Gandhi, unlike us modern Indians, publically and privately, overtly and inwardly owned up this dharmam and religion. And ordinary people saw in him one of themselves.

" ... Mohandas Karamchand Gandhi is one of the few voices in the long stream of Indian thinkers who sought to articulate the idea of India. This he did in terms of idioms and images of Indian tradition. For example, the cow worship and a movement for cow protection were intended to recapture the sense and atmosphere of auspiciousness in public life (Banwari). His adherence to and conviction in truth (satya) was not a matter of personal opinion and faith. He used the idea and idiom of satya to fight the British through a programme of Satyagraha. Once he remarked that his mission was to practice spirituality in politics. Around 1921 he comes out with a statement of his personal conviction: Why I consider myself a Hindu?
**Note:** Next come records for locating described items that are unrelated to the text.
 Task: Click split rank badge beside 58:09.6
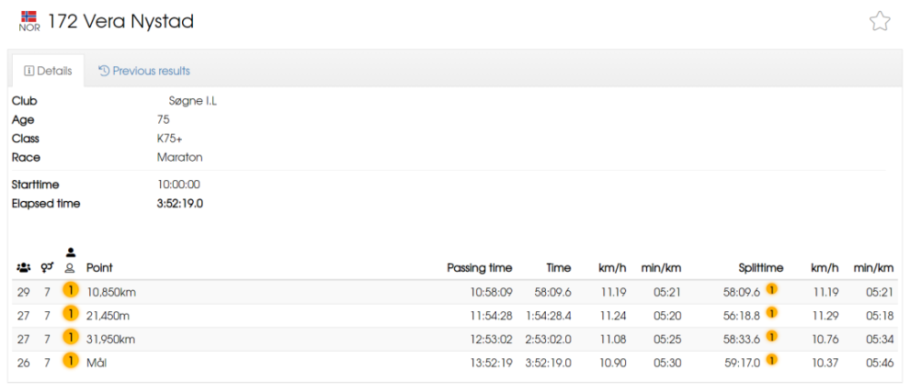(x=772, y=289)
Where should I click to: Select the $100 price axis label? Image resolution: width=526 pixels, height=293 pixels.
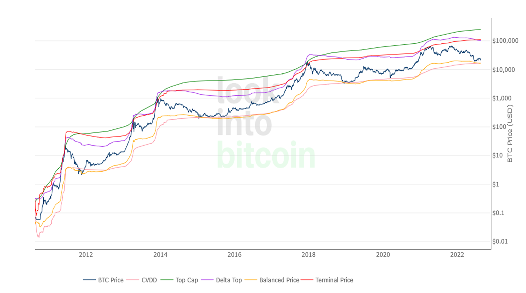click(x=499, y=127)
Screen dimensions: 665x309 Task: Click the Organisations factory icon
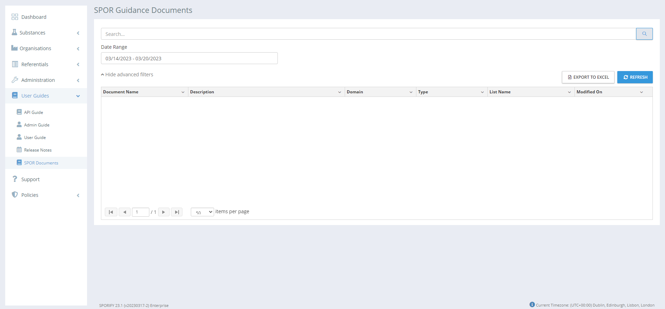[x=14, y=48]
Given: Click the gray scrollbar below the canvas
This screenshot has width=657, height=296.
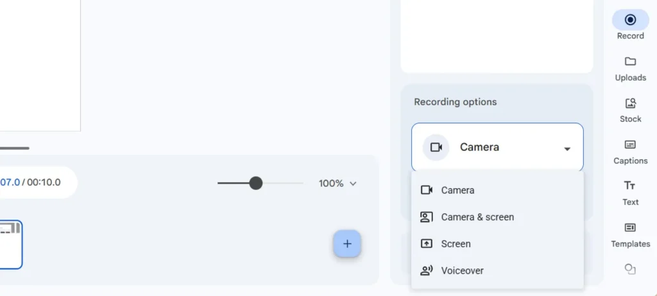Looking at the screenshot, I should click(x=14, y=148).
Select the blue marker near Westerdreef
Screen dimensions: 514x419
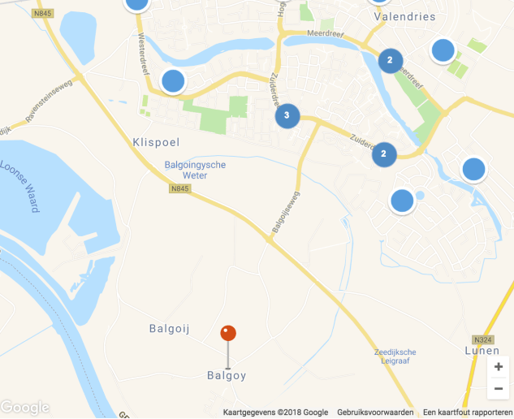pos(173,81)
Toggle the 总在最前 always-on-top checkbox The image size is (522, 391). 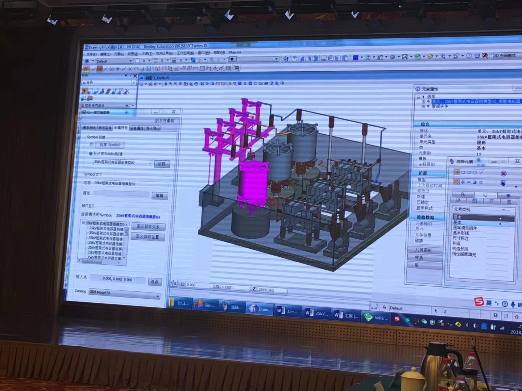point(157,121)
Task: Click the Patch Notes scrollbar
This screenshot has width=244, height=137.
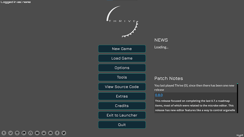Action: pos(238,98)
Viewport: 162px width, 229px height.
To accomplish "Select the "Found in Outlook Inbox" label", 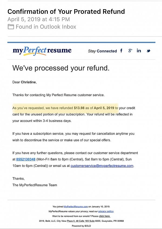I will [x=46, y=27].
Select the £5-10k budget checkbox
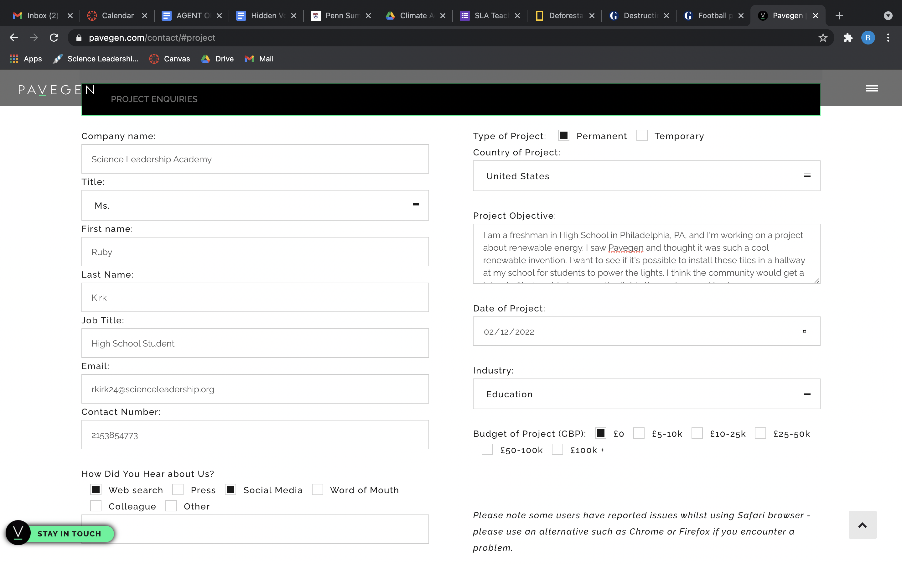902x564 pixels. coord(638,433)
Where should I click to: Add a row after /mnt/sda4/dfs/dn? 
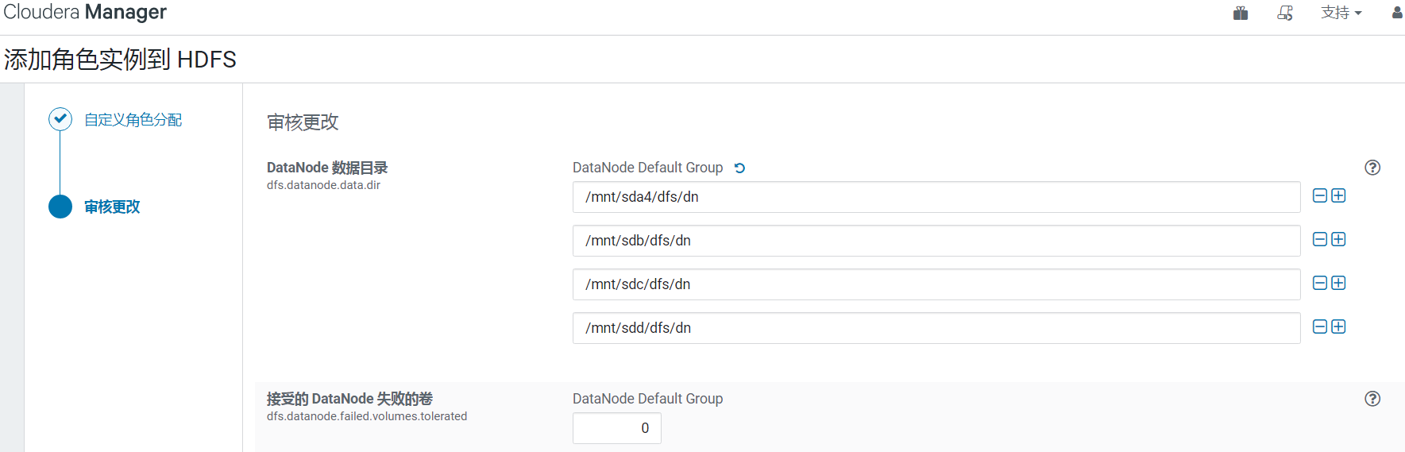1338,195
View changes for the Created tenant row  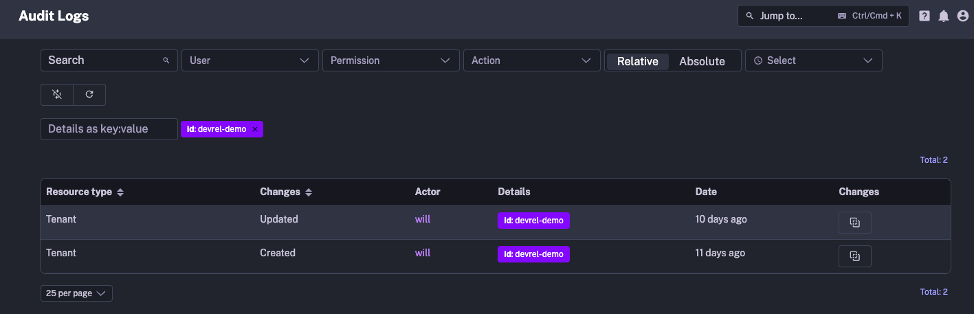[x=854, y=256]
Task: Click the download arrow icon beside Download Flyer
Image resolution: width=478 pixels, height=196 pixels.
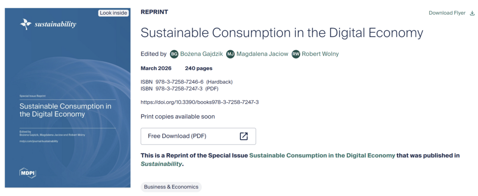Action: (472, 13)
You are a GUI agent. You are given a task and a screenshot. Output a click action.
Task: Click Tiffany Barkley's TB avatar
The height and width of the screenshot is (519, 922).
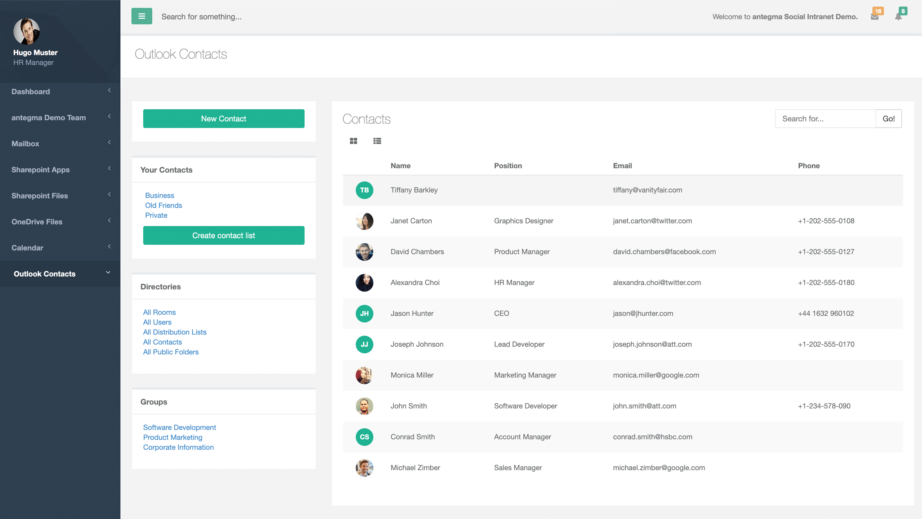coord(364,190)
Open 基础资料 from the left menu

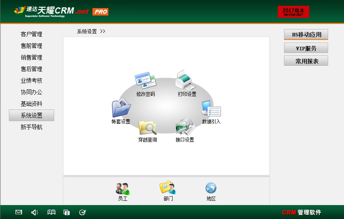(31, 104)
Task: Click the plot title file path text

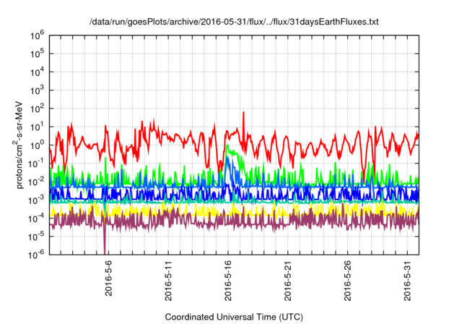Action: pos(234,22)
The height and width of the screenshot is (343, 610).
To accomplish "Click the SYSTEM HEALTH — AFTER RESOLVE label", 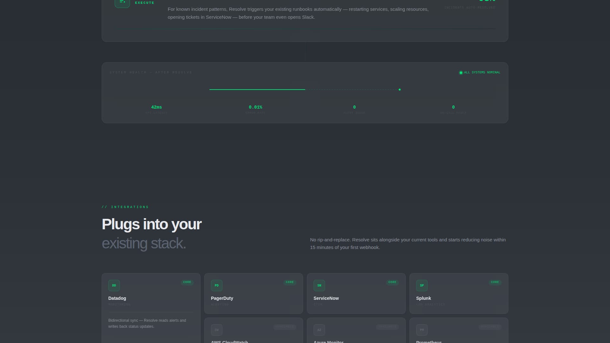I will (x=151, y=72).
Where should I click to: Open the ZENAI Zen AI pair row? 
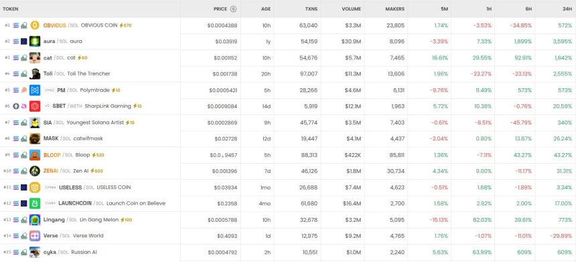(288, 171)
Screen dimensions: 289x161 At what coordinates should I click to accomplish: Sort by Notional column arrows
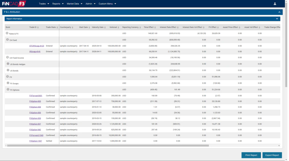coord(118,27)
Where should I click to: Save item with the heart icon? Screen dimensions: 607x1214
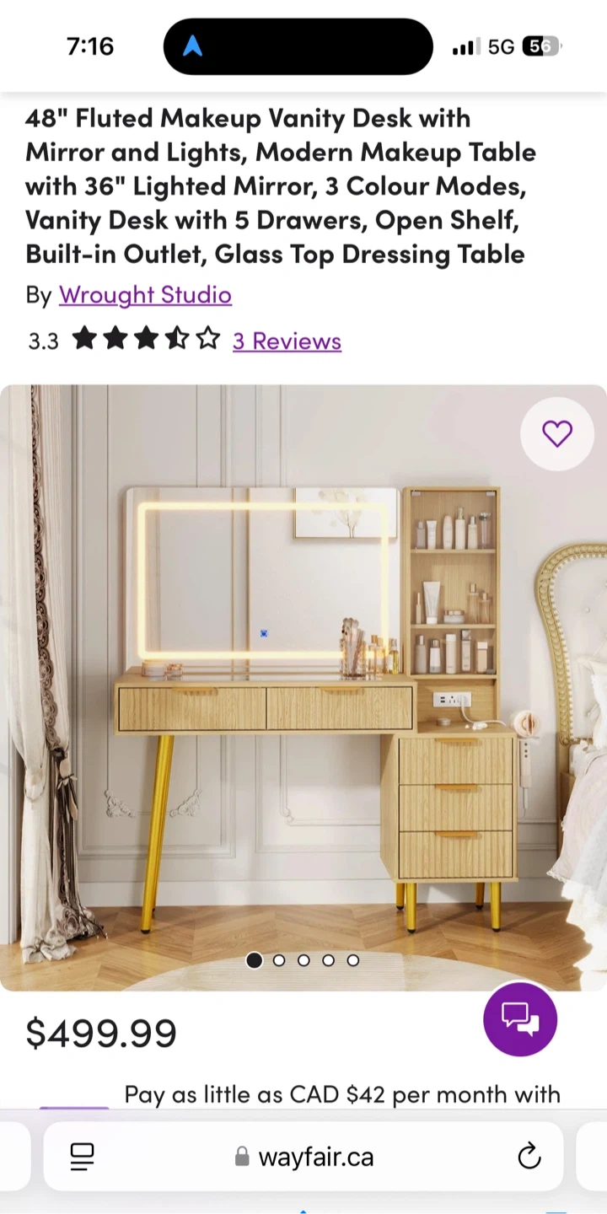557,433
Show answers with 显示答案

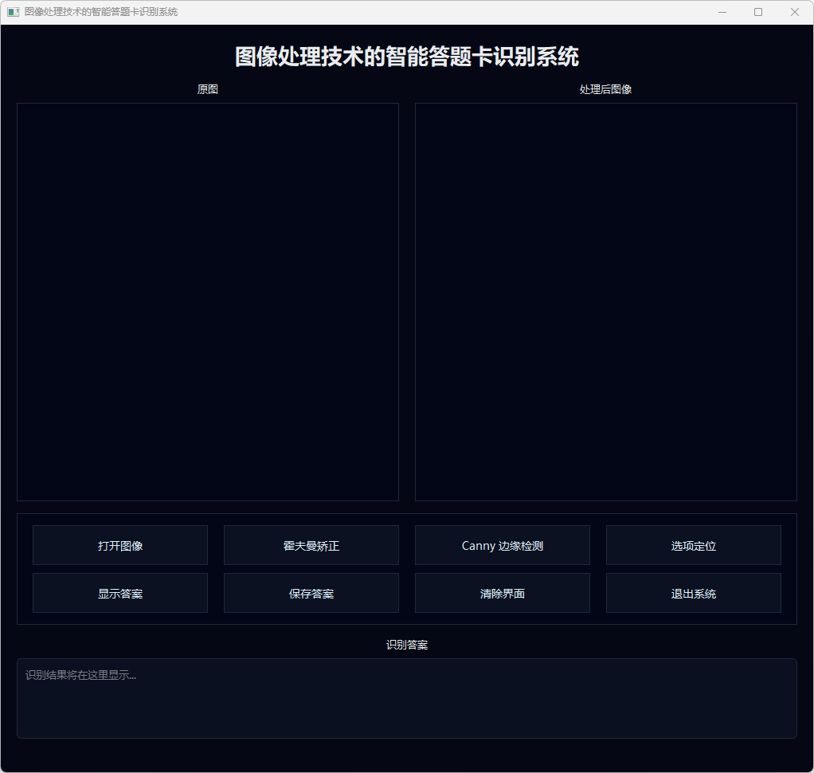point(120,594)
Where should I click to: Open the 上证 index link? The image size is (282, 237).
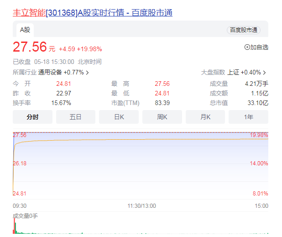(233, 73)

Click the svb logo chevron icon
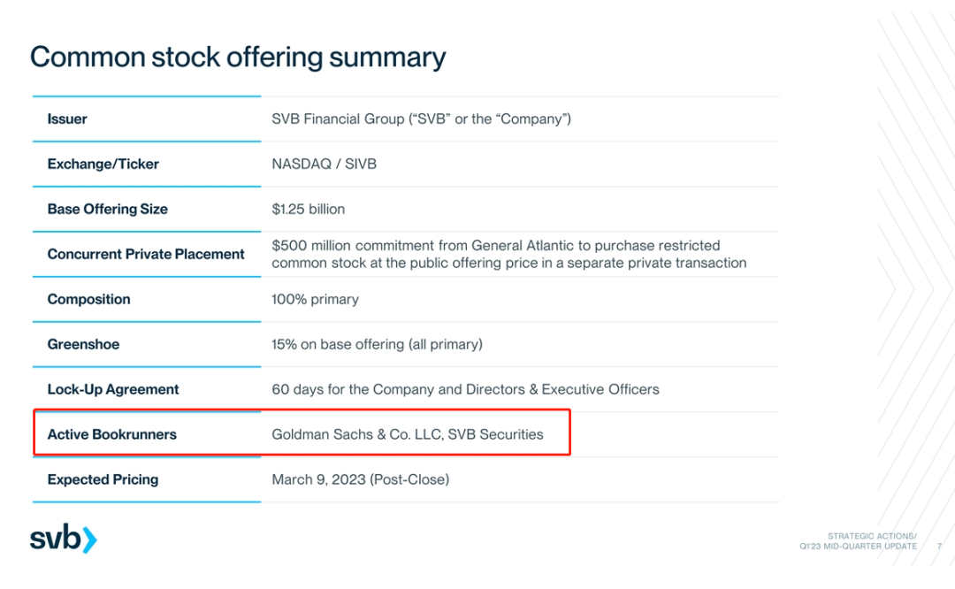tap(89, 540)
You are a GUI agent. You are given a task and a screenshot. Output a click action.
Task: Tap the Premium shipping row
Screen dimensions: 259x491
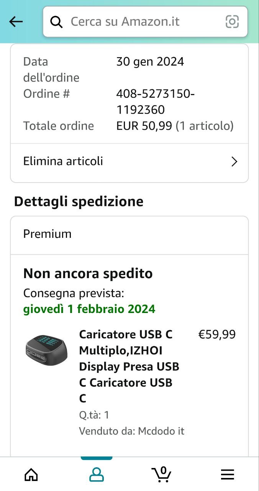[129, 234]
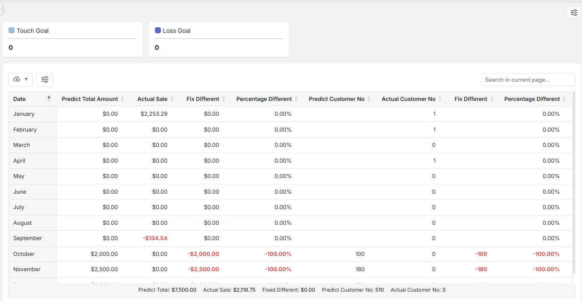Sort the table by the Date column arrow
582x301 pixels.
pyautogui.click(x=49, y=99)
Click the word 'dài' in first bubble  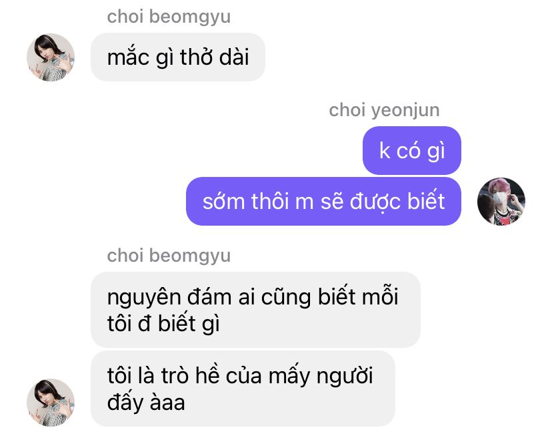click(x=234, y=57)
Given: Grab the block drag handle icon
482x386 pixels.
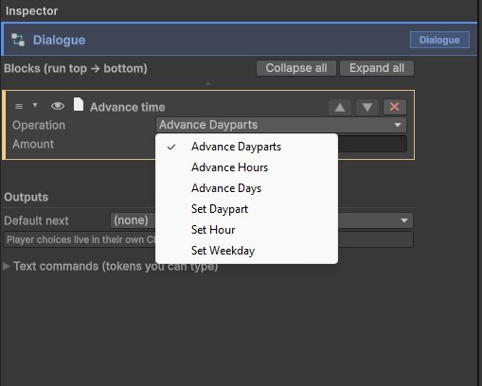Looking at the screenshot, I should coord(19,107).
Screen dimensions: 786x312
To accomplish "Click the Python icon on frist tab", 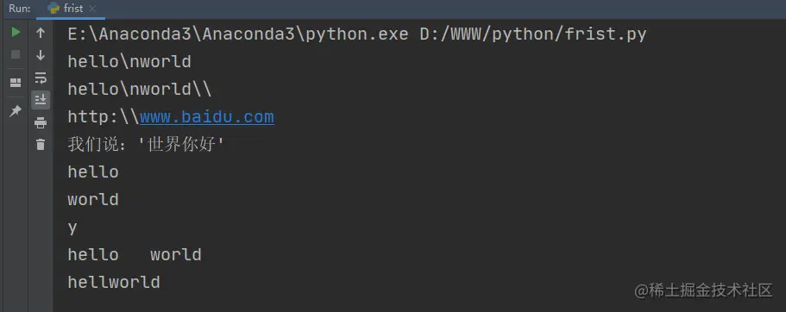I will click(x=53, y=8).
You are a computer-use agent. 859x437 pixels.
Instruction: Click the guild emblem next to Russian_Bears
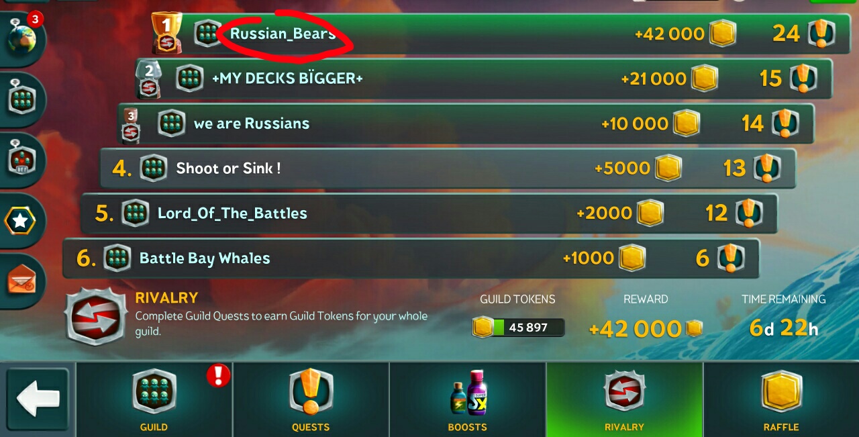[208, 33]
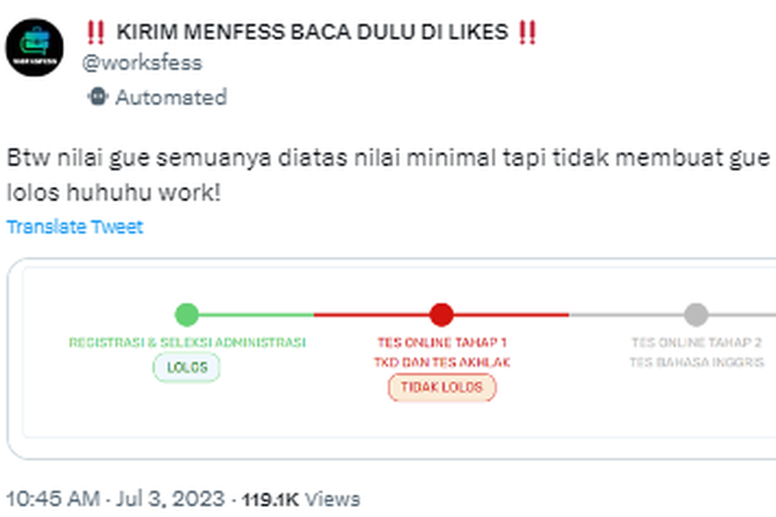Screen dimensions: 776x517
Task: Click the 119.1K Views counter
Action: [x=300, y=499]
He says,

“I call myself a sanatani Hindu, because,

1. I believe in the Vedas, the Upanishads, the Puranas and all that goes by the name of Hindu scriptures, and therefore in Avatars and rebirth,
2. I believe in the varnashrama dharma in a sense in my opinion strictly Vedic but not in its present popular and crude sense,
 
3. I believe in the protection of the cow in its much larger sense than the popular,
 
4. I do not disbelieve in idol-worship.”